DTN : Lounis Attab, un an pour poser les bases

Un an après sa prise de fonction, Lounis Attab a pris la parole pour faire un point d’étape sur son travail à la tête de la Direction Technique Nationale. Face à la presse, au siège de la FIF, le DTN n’a pas vendu du rêve. Il a surtout parlé terrain, organisation et fondations, avec un message clair : remettre de l’ordre et du sens dans la formation ivoirienne avant de viser plus haut.

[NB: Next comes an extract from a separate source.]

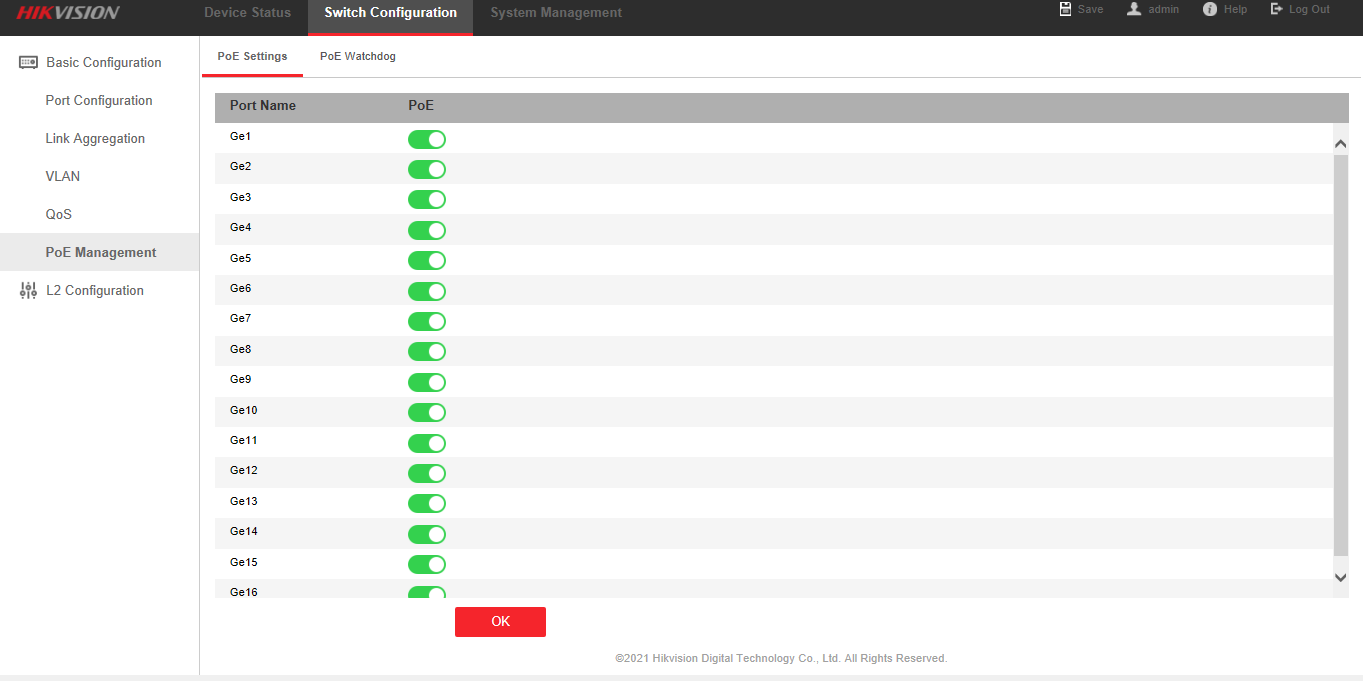Toggle PoE switch for Ge15

[426, 564]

Une maison technique remise sur pied

Dès son arrivée, Lounis Attab s’est attaqué à la structure. La DTN fonctionne aujourd’hui avec des rôles identifiés, des responsables par secteur et un maillage territorial plus cohérent. Conseillers techniques régionaux, échanges réguliers avec les sélectionneurs, coordination entre les catégories : le cadre est là. Rien de spectaculaire, mais une base de travail indispensable pour éviter l’improvisation qui a longtemps plombé le système.

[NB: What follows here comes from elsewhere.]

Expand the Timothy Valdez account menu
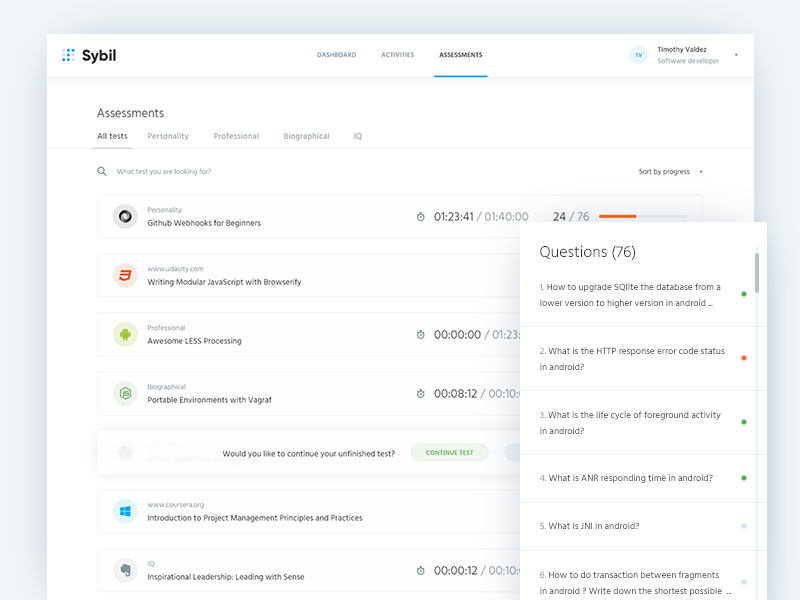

Les jeunes au cœur du projet

Le gros du chantier reste la détection et la formation. Sur ce point, la DTN a multiplié les observations chez les plus jeunes, notamment dans les catégories U12 et U14, avec l’objectif de repérer tôt et mieux. En parallèle, les entraîneurs ont été ciblés : formations, recyclages et licences pour élever le niveau de l’encadrement local. Le message est assumé : sans formateurs solides, pas de talents durables.

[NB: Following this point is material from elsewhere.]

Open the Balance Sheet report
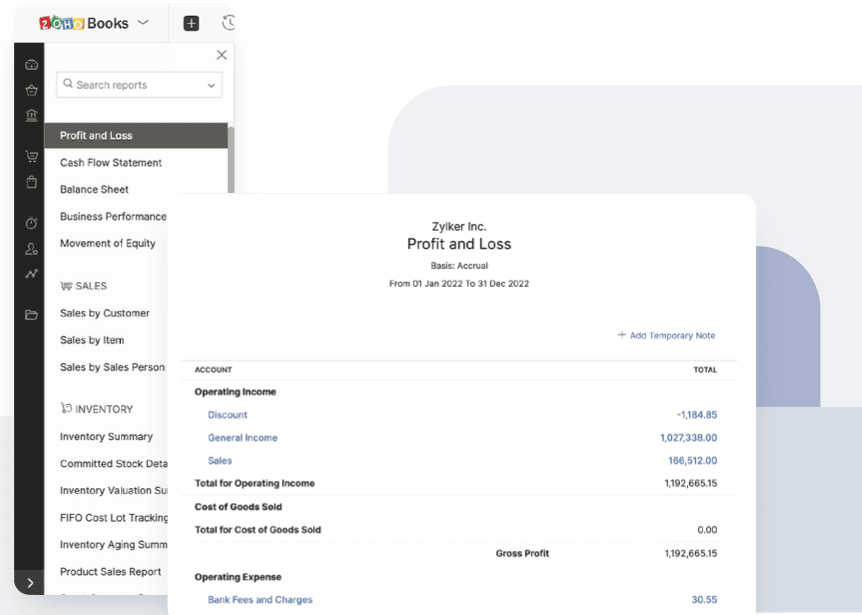click(x=94, y=190)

Avancer sans brûler les étapes

Des compétitions de jeunes ont été relancées ou stabilisées, notamment chez les U17 et les équipes réserves. Là encore, pas de discours tapageur, mais une logique de continuité. Lounis Attab l’a rappelé : le chantier est long, les résultats ne seront pas immédiats, mais la priorité reste la construction. Pour le football ivoirien, souvent performant sur le talent brut, l’enjeu est désormais de gagner en méthode. Et ça, ça ne se règle pas en une saison.